There are some interesting corollaries. In introductory physics labs, we’re often just estimating parameters of equations experimentally, and we can use those parameters to make future predictions, possibly about completely different systems. The parametric model can inform both the experiment design, where we realize that if we rearrange an equation in such-and-such a way, we can make it linear, and directly measure the parameter we’re interested in as a (function of a) linear regression coefficient.

A fun elementary example is measuring the charge-to-mass ratio of an electron by measuring its trajectory through a magnetic field. You can re-arrange the force law to make the radius of the electron’s trajectory linearly related to the accelerating potential. Measuring the radius at different accelerating potentials lets you measure the charge to mass ratio, simply as the regression coefficient!

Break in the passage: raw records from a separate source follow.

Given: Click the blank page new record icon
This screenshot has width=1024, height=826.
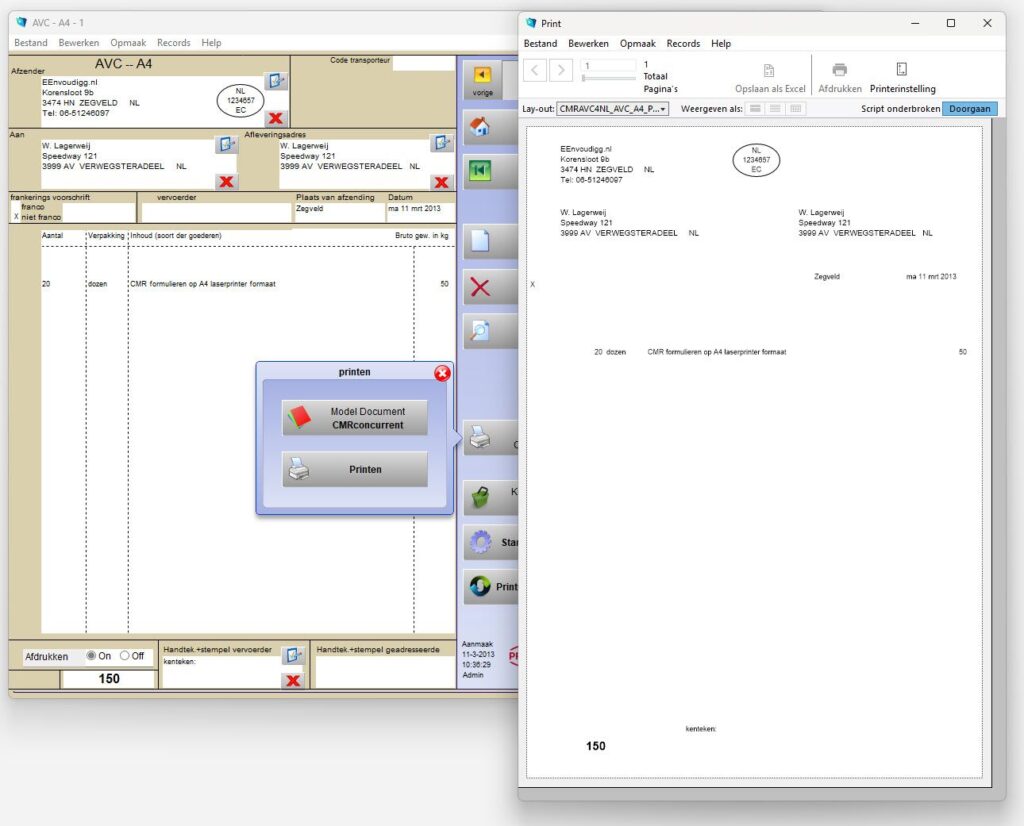Looking at the screenshot, I should 480,241.
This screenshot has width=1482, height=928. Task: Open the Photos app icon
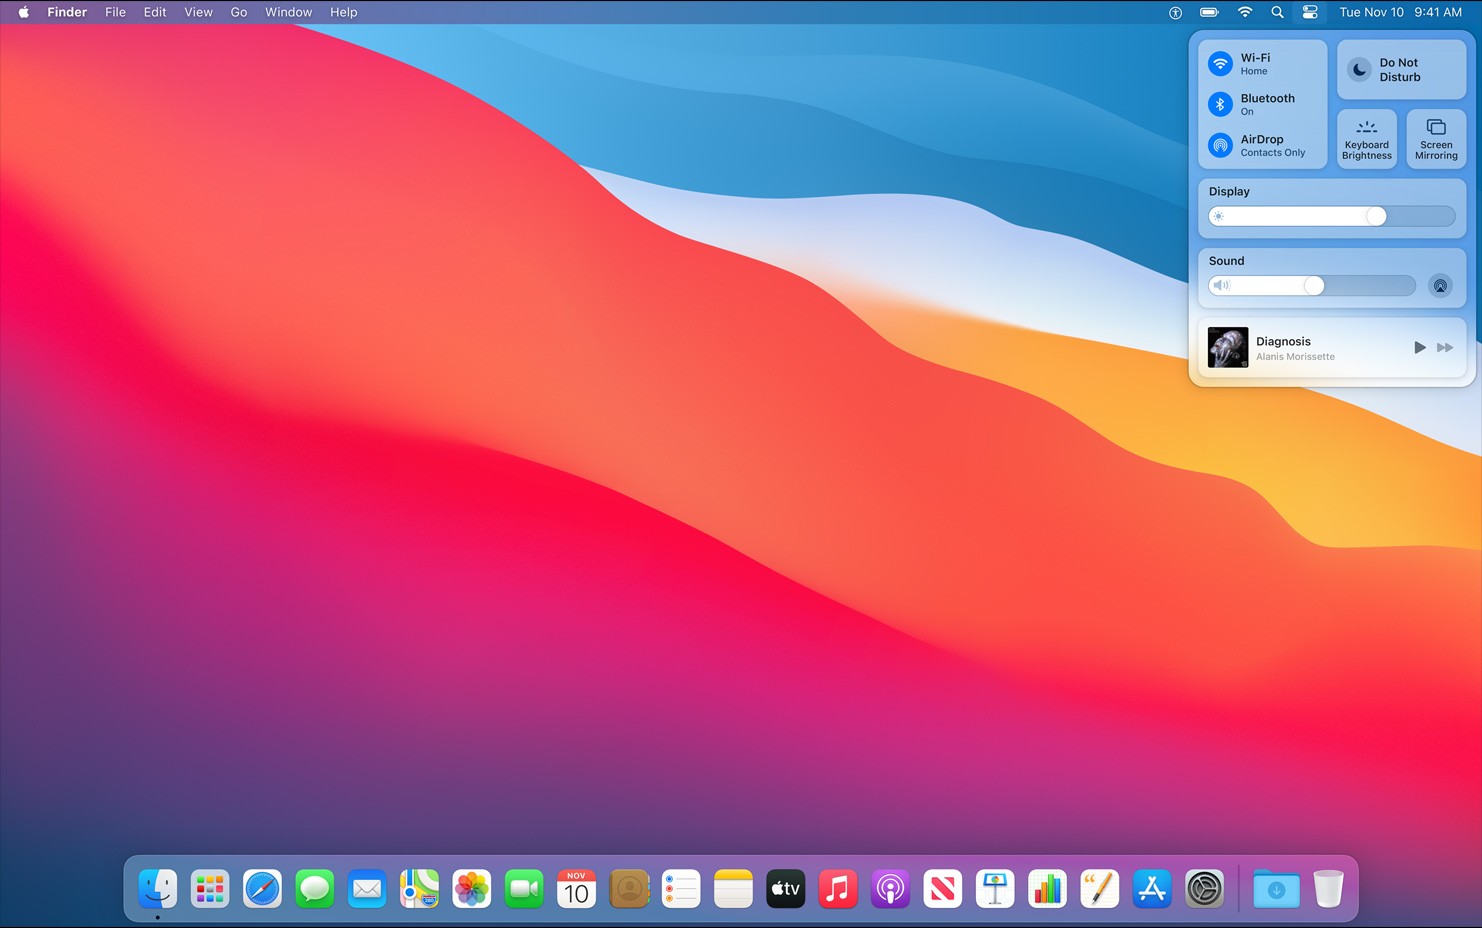pyautogui.click(x=472, y=888)
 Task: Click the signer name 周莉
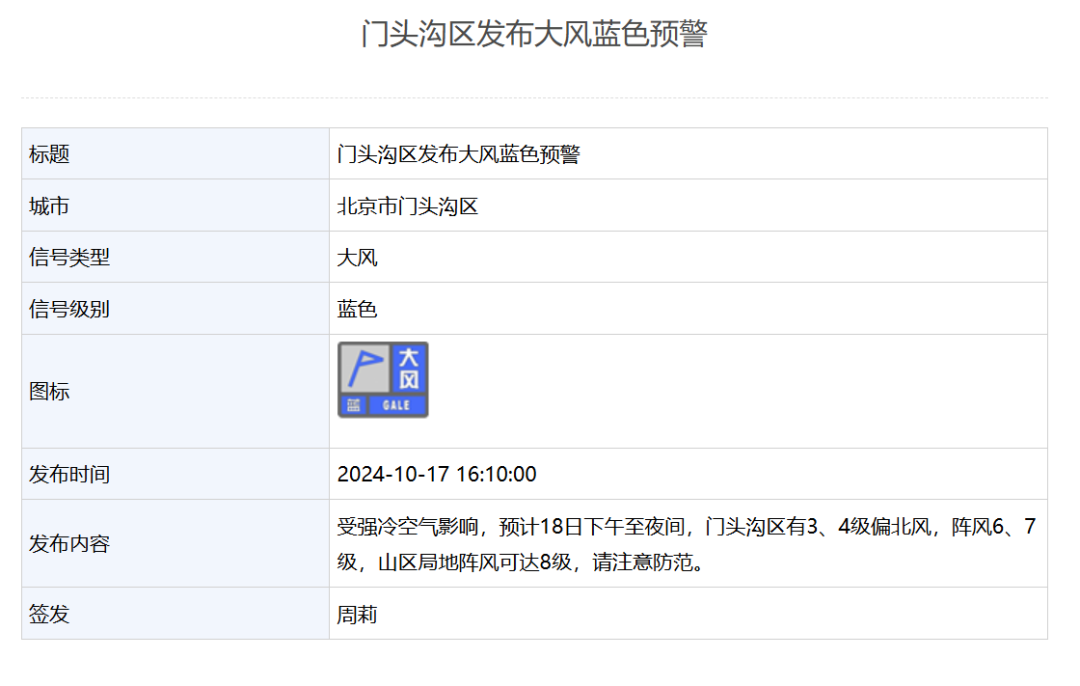pyautogui.click(x=357, y=614)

You then have a quantity that’s useful in other context. You could combine it with a measurement of the charge (e.g. Millikan’s experiment) to make predictions in even more systems! I’m not sure how this can be applied to a social/behavioral science context, but there may be interesting ways in which it can. It depends on the models you have, and how well they work.

Talking about how science can help business experimenters and vice versa, what do you think about local evidence vs. scientific evidence?

I’m not a big fan of the wording. Local evidence, that is, evidence from individual experiments that are done in a very specific context, is still scientific. Scientific evidence, that is, evidence that is expected to be generalizeable across contexts, is just a global (across contexts) version of local evidence.

I’m going to call “scientific evidence” “global (scientific) evidence” and “local evidence” “local (scientific) evidence”. Science reflects rigor in methods and a refusal to accept anecdote, and that is characteristic of both types of evidence.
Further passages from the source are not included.